_PAGE EXCERPT_
Another student this week sued the suburban Philadelphia school district embroiled in allegations of spying on high schoolers using their school-issued laptops.
The lawsuit is the second aimed at Lower Merion School District of Ardmore, Pa., which was first accused of spying on students by Blake Robbins and his parents, Michael and Holly Robbins, of Penn Valley, Pa. The Robbins sued the district in February, after Blake was accused by a Harriton High School official of "improper behavior in his home" and shown a photograph taken by his laptop.
A report conducted by an investigator hired by the district later concluded that the cameras had snapped more than 30,000 photographs when school personnel triggered software designed to locate lost, missing or stolen laptops. The report blamed the district's IT staff for the fiasco, saying that a former head of the department had dismissed earlier concerns about privacy violations if the software was used.
On Tuesday, Jalil Hasan, who graduated from Lower Merion High School this year, added his lawsuit to the Robbins.
According to the complaint filed in federal court, Hasan reported his MacBook laptop missing on Dec. 18, but retrieved it the following Monday, Dec. 21, after a teacher turned it in to district personnel.
In the interim, however, the district's IT staff had turned on Theft Track, a feature of the LANRev asset management software Lower Merion deployed, and began snapping photographs using the laptop's Webcam and capturing screenshots of the Mac's desktop.
Theft Track was not turned off when his laptop was returned to him, Hasan charged, and continued to take photos and screenshots for nearly two months.
"The TheftTrak [sic] software remained activated on Jalil's laptop computer beginning on December 21, 2009, until the publication of the Robbins' lawsuit on February 18, 2010, and was only turned off because of the Robbins lawsuit," Hasan's complaint read.
"In fact, had the Robbins' class action lawsuit not been filed, arguably Jalil's laptop would have continued whirring away snapping photographs and grabbing screenshots each time it was powered up," the suit continued.

_WRITTEN PROBLEM 1_
In the laptop-spying article, transcribe everything between "According to the" and "the Mac's desktop.", inclusive.
_WRITTEN PROBLEM 2_
According to the laptop-spying article, why was Theft Track finally switched off on Hasan's laptop?
_WRITTEN PROBLEM 3_
Answer these questions from the laptop-spying article:
(a) On what date did Hasan report his MacBook missing?
(b) How many photographs did the investigator's report find the cameras had taken?
(c) Which high school did Hasan graduate from?
The items that come next are drawn from a separate source.

_MATERIAL_
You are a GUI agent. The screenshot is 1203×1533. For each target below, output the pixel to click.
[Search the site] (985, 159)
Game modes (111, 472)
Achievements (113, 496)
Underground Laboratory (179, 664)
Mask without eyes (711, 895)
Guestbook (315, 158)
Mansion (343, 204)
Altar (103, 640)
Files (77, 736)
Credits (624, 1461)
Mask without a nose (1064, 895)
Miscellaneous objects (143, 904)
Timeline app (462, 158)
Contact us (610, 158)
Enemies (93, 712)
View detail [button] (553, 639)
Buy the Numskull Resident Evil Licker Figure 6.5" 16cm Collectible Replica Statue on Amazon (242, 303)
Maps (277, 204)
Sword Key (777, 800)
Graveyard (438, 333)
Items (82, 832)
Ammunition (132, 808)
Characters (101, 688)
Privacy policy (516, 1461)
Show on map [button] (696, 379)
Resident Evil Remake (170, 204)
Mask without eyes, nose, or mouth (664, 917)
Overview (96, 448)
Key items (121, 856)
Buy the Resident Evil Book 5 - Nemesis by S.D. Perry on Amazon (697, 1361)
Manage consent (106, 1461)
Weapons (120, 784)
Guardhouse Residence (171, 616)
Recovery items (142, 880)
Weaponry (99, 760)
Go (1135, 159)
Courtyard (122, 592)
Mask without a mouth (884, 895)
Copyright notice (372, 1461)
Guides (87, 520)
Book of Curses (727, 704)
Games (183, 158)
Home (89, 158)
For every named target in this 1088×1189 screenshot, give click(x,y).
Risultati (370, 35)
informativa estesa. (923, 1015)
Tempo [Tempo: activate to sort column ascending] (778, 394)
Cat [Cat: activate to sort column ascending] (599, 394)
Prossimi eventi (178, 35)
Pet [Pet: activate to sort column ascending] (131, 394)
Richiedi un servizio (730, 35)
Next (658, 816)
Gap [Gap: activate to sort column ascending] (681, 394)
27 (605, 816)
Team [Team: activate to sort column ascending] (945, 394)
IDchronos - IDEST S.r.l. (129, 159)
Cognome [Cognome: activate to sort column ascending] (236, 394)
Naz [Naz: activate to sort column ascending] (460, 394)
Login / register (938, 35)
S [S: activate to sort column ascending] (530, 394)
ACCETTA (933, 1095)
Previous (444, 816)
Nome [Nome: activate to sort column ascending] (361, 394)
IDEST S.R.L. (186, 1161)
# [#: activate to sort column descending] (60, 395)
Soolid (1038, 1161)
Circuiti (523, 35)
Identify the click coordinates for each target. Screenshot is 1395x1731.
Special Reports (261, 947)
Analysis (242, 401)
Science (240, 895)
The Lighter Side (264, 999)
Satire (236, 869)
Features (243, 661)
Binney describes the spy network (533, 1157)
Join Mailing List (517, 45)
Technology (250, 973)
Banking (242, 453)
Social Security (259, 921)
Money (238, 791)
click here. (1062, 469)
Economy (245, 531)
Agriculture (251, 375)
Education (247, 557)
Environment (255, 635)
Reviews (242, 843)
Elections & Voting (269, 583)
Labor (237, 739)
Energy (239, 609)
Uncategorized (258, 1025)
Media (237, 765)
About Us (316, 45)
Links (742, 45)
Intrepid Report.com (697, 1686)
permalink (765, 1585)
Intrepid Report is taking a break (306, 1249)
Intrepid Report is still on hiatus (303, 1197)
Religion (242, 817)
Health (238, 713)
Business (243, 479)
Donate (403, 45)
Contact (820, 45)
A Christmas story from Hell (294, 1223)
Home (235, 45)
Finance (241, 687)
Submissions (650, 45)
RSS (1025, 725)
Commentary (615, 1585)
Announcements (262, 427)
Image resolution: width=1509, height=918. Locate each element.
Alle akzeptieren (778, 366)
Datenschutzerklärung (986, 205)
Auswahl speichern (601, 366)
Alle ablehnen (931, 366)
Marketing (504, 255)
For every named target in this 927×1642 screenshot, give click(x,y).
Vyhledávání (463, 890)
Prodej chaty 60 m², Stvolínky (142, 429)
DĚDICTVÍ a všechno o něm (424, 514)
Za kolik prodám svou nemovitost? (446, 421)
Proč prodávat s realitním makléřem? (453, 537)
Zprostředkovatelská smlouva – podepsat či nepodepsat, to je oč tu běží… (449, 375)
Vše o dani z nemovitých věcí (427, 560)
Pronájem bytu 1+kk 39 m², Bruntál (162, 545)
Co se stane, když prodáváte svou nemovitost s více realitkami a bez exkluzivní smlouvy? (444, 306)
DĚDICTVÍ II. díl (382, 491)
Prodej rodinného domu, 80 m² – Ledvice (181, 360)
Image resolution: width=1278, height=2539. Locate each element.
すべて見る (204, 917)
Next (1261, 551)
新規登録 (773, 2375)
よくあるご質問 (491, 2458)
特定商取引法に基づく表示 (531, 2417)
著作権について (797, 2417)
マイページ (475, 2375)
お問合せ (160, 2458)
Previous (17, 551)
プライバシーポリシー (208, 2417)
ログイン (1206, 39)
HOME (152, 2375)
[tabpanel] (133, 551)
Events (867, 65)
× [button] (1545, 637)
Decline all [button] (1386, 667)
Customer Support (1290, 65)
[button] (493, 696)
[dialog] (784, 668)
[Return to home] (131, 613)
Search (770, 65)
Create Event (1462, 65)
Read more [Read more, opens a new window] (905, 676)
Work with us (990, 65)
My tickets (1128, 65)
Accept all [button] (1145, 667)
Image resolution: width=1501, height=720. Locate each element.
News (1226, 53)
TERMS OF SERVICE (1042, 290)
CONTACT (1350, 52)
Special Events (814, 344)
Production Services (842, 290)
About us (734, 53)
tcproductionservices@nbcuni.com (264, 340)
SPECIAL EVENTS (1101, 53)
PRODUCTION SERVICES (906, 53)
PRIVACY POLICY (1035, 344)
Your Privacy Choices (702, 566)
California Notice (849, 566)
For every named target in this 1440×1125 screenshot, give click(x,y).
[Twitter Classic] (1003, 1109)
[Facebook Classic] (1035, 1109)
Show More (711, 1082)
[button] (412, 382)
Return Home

_PROBLEM SOLUTION 1_
According to the complaint filed in federal court, Hasan reported his MacBook laptop missing on Dec. 18, but retrieved it the following Monday, Dec. 21, after a teacher turned it in to district personnel.
In the interim, however, the district's IT staff had turned on Theft Track, a feature of the LANRev asset management software Lower Merion deployed, and began snapping photographs using the laptop's Webcam and capturing screenshots of the Mac's desktop.

_PROBLEM SOLUTION 2_
Hasan's complaint says the software stayed active from December 21, 2009, until February 18, 2010, when the Robbins' lawsuit was published. It was turned off only because of that lawsuit.

_PROBLEM SOLUTION 3_
(a) Dec. 18
(b) More than 30,000
(c) Lower Merion High School